Over the next two years, most of the nation’s foodstuffs must be relabeled to show their caloric content, protein content, fats, carbohydrates, vitamins, and minerals. Fresh bakery goods, alas, raw fruits and nonprocessed dairy products would not be subjected to the new rules, unless something had been added, such as Vitamin D in milk, in which case it must be stated.

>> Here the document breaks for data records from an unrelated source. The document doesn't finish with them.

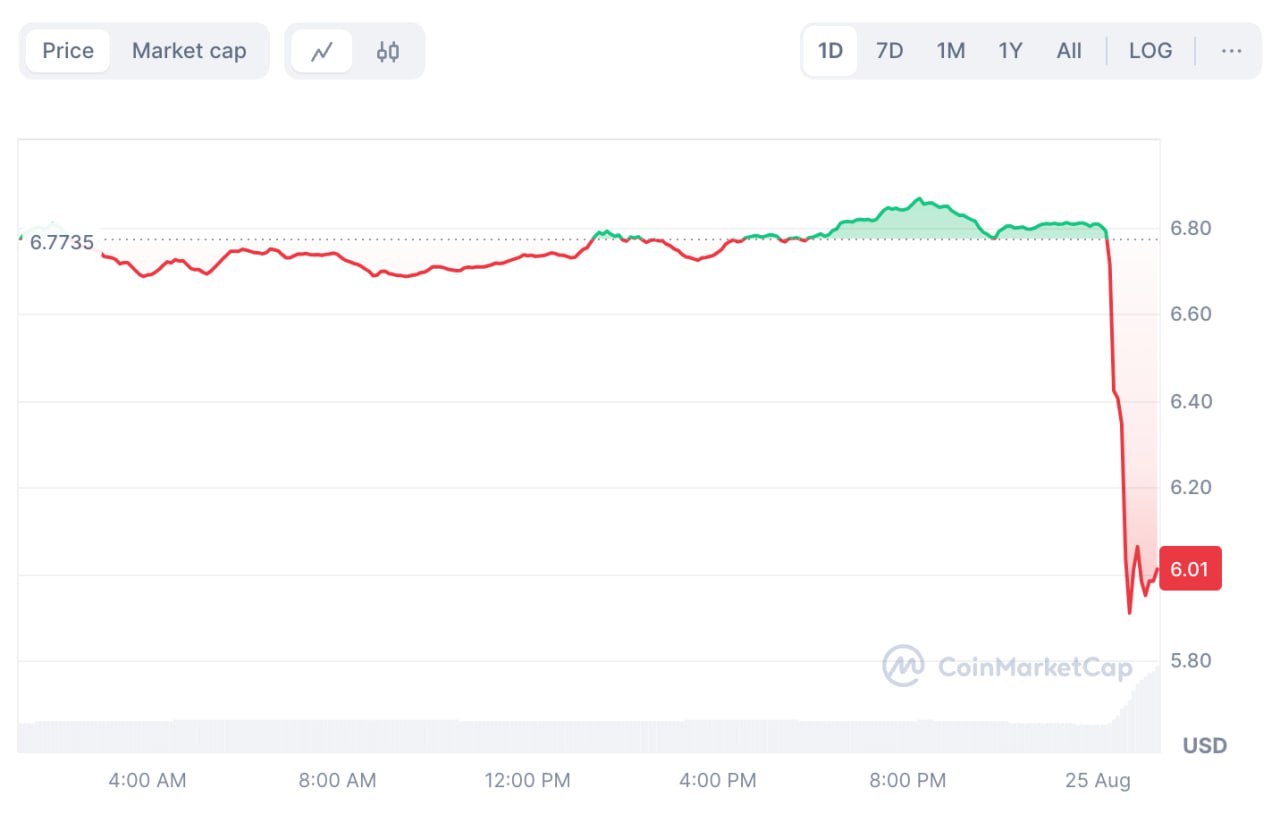Click the volume bars at chart bottom
The height and width of the screenshot is (822, 1280).
tap(600, 737)
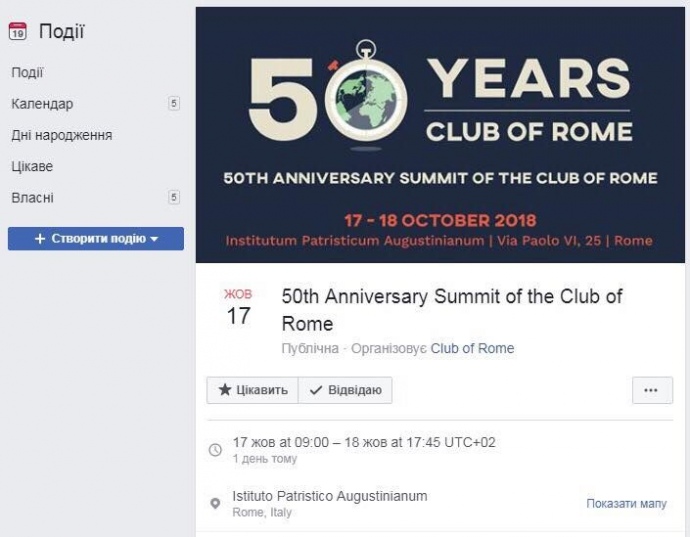Toggle Відвідую attending button

point(346,390)
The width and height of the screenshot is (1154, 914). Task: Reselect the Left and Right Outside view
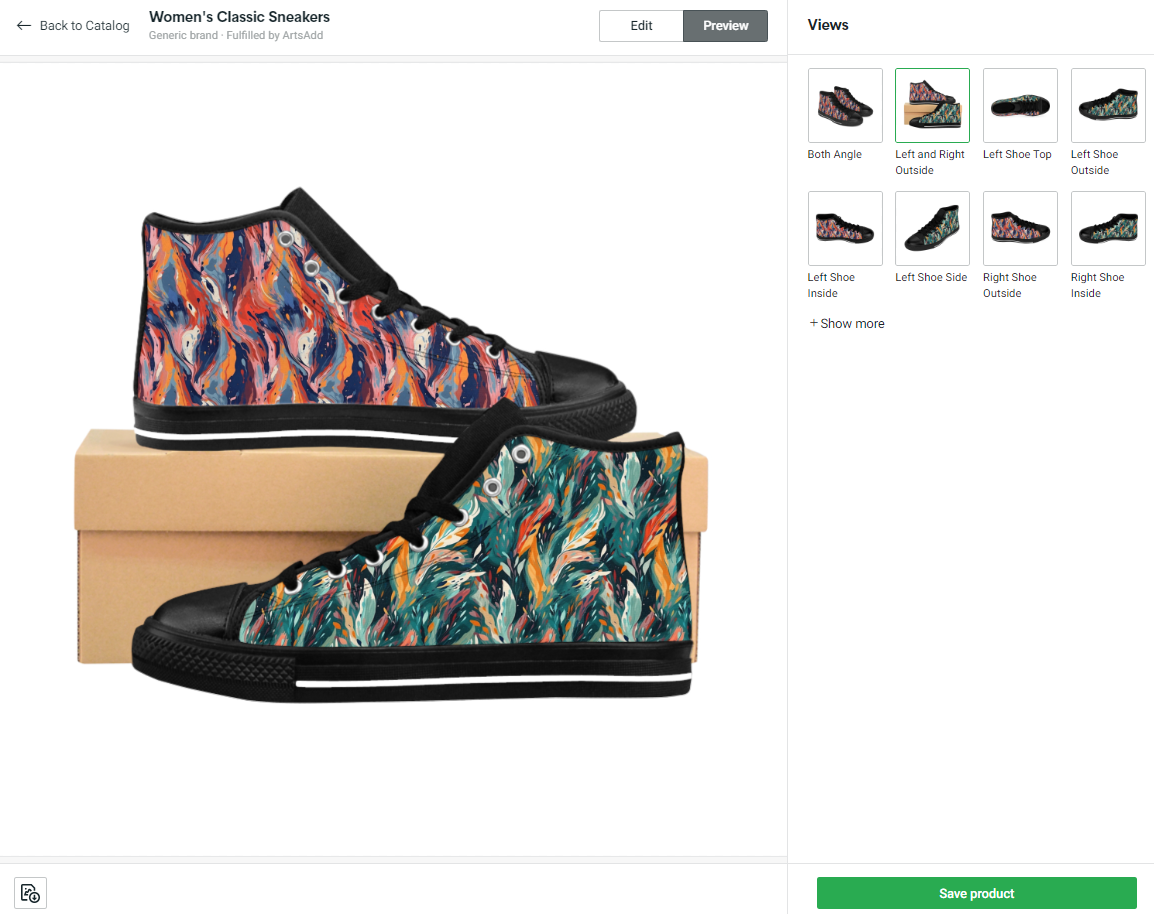(931, 105)

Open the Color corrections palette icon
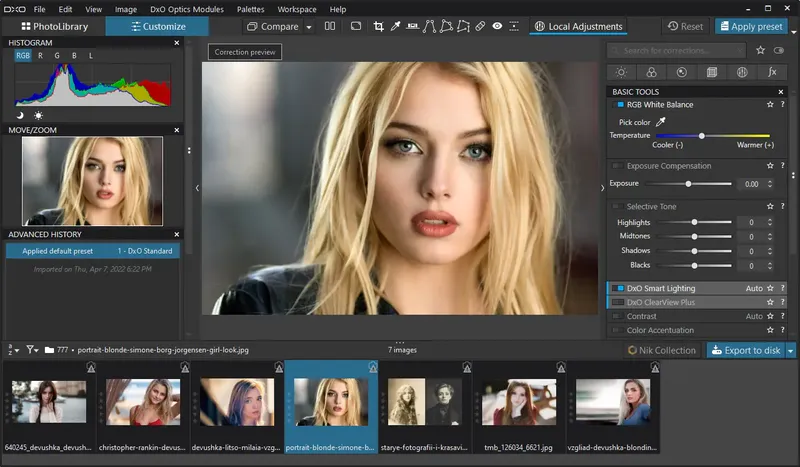click(651, 72)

All about time, we hasten to add and emphatically. Because perhaps soon such health hazards as “enriched” bread will have labels that say exactly what it is. Not the good staff-of-life-stuff from which your beauty will benefit, but white soft-and-squeezy and nutritionally empty slabs of nothing from which practically every valuable nutrient has been removed to make it whiter, prettier, and deadlier with only a tiny percentage of these nutrients returned as additives. Would you call that “enriched”? Fortunately, under the new regulations, anything that was called “enriched” previously is not exempt from showing its “all,” and this means that you will finally find out just how little enrichment you’re getting from run-of-the-milled white bread.
While they were at it, the FDA has finally given up on their “U.S. recommended daily allowances” of protein, vitamins, and minerals. About time, I’d say, since the amounts they give are generally the amounts needed for survival only, but most decidedly not the amounts that might possibly do something positive for your health and your good looks. That is, after all, what this beauty blog is all about. Good looks, beauty, and the natural way to find it.
The FDA allows, contrary to previous policy, a food producer to list the cholesterol content of the product as well as the amounts of unsaturated fatty acids, saturated acids, and other acids. According to the Times story, the change was brought about by the concern of physicians that excessive amounts of cholesterol and other fats might be a significant cause of heart disease.
And, finally, if a product is imitation anything, it is going to have to say so. On that I say three cheers for the FDA. You mean that we may, at last, know what is going into us?